WHAT IS NEEDED.
Lift out, unaltered, the lines of the material below between the line holding "Given: Click the blue magnifier search button" and the line holding "Task: Click the Spherical Coordinates entry", counting both.

DATA TO EXAMINE.

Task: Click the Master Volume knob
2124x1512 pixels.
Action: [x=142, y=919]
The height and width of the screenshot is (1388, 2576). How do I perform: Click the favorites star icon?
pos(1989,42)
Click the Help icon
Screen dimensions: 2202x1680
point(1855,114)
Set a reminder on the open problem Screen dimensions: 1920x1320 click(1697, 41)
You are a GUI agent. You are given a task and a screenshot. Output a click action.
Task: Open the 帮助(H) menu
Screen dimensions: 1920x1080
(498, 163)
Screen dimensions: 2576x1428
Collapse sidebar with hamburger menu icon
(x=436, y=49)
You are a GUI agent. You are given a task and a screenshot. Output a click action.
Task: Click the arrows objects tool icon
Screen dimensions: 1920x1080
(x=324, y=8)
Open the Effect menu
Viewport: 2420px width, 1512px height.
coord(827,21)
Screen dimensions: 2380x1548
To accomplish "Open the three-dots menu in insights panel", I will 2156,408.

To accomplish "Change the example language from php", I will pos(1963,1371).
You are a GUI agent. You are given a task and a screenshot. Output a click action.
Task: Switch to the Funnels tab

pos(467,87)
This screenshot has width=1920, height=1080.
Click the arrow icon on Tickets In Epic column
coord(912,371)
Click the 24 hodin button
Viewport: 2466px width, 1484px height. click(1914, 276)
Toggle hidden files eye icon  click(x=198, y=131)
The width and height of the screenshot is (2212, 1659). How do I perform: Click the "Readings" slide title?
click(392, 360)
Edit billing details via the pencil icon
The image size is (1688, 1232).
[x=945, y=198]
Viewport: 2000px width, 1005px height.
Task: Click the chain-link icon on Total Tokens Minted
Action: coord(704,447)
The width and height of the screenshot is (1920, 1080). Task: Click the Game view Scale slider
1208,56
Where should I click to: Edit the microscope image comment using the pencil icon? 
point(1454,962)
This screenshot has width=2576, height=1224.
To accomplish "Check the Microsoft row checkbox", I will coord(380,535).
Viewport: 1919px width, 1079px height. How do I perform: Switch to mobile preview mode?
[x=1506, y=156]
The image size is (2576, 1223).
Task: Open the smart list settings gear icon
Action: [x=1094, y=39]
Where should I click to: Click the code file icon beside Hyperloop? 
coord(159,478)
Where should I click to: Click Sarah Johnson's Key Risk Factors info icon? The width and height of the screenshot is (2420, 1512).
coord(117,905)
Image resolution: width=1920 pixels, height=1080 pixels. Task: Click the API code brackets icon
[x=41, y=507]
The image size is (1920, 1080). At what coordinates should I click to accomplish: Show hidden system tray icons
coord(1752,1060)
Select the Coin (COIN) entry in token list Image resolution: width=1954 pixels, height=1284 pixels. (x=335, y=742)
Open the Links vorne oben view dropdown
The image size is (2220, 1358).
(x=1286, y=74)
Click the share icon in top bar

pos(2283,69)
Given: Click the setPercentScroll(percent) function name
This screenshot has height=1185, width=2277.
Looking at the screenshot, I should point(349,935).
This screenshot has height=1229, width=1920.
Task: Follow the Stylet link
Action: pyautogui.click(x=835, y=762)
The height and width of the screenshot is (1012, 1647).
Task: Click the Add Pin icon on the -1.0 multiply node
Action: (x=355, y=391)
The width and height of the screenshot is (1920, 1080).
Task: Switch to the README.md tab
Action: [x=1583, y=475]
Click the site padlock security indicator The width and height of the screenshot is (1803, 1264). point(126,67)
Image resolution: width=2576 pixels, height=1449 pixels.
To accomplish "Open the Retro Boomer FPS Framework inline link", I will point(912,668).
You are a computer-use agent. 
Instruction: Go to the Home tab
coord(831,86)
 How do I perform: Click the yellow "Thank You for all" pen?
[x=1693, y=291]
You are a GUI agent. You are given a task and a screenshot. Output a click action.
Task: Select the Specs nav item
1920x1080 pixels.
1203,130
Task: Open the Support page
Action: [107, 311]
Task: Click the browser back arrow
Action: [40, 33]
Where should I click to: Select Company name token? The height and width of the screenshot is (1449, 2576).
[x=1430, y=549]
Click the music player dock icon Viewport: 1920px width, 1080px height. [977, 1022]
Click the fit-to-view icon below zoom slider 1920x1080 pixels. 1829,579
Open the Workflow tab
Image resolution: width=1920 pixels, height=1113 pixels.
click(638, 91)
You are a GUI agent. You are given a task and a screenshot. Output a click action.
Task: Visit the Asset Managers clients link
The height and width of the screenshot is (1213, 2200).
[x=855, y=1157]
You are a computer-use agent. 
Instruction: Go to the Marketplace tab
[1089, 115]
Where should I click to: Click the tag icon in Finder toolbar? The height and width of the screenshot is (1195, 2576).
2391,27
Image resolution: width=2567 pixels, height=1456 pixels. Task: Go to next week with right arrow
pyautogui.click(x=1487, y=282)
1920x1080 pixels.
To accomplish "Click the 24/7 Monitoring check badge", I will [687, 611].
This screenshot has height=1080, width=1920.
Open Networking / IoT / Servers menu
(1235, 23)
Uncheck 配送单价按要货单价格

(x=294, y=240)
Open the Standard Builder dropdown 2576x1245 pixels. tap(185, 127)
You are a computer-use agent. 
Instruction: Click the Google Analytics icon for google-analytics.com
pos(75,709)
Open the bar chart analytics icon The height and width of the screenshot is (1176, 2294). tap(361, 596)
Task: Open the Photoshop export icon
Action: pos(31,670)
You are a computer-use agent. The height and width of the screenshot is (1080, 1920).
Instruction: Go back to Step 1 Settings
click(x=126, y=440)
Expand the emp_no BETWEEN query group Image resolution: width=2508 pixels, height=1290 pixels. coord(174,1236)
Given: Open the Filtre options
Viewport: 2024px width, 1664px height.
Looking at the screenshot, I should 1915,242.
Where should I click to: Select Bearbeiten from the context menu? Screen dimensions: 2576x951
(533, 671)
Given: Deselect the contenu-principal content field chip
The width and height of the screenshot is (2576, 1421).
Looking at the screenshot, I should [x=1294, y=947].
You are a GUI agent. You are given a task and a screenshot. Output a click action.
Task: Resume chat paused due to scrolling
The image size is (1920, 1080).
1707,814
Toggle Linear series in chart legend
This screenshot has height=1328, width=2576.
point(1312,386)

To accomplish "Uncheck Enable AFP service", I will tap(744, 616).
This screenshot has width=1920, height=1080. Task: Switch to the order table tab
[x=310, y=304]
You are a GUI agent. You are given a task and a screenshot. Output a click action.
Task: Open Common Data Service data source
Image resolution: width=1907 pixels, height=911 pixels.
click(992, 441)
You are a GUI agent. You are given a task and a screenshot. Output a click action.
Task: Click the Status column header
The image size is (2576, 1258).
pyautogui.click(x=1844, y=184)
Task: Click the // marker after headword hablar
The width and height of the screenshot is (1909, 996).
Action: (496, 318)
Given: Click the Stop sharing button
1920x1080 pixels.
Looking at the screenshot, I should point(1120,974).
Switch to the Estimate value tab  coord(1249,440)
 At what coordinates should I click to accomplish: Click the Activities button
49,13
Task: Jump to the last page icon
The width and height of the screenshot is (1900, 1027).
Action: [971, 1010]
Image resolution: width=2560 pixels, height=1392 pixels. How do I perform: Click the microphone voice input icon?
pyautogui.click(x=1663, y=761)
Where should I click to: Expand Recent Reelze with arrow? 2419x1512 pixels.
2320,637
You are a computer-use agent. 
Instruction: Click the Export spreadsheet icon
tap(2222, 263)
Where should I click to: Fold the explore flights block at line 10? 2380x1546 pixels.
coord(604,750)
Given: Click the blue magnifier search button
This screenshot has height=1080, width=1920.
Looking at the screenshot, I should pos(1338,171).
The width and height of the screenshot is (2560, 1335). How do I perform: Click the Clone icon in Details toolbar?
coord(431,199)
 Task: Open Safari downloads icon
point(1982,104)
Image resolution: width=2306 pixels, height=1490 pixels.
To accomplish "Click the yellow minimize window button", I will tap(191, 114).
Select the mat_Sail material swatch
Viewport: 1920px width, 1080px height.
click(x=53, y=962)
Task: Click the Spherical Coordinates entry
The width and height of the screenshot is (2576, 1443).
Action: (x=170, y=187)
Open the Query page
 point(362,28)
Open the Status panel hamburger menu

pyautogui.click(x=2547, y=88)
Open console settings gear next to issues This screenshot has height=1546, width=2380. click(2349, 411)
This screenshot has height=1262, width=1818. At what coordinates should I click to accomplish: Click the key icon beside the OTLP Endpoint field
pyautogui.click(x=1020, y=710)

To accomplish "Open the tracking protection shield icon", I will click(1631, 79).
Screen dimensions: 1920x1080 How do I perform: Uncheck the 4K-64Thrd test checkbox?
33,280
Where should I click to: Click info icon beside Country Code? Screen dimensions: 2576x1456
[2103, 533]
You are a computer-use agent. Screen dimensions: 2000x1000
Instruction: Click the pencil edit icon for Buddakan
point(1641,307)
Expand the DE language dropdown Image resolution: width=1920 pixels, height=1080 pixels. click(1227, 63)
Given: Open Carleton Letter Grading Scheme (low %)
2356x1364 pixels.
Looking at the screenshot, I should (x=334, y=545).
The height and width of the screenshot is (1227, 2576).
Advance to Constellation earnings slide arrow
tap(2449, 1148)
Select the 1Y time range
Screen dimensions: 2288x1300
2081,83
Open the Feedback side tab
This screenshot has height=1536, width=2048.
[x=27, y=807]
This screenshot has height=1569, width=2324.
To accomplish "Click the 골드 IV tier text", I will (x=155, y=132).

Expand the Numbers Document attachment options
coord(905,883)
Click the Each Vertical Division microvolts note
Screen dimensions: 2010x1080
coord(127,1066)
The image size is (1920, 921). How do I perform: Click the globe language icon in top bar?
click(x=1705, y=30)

SOLUTION FOR THIS PROBLEM.
Given: Click the blue magnifier search button
This screenshot has height=1080, width=1920.
Looking at the screenshot, I should pos(1338,171).
The width and height of the screenshot is (2560, 1335). How do I perform: Click the Clone icon in Details toolbar?
coord(431,199)
 Task: Open Safari downloads icon
point(1982,104)
Image resolution: width=2306 pixels, height=1490 pixels.
To accomplish "Click the yellow minimize window button", I will tap(191, 114).
Select the mat_Sail material swatch
Viewport: 1920px width, 1080px height.
click(x=53, y=962)
Task: Click the Spherical Coordinates entry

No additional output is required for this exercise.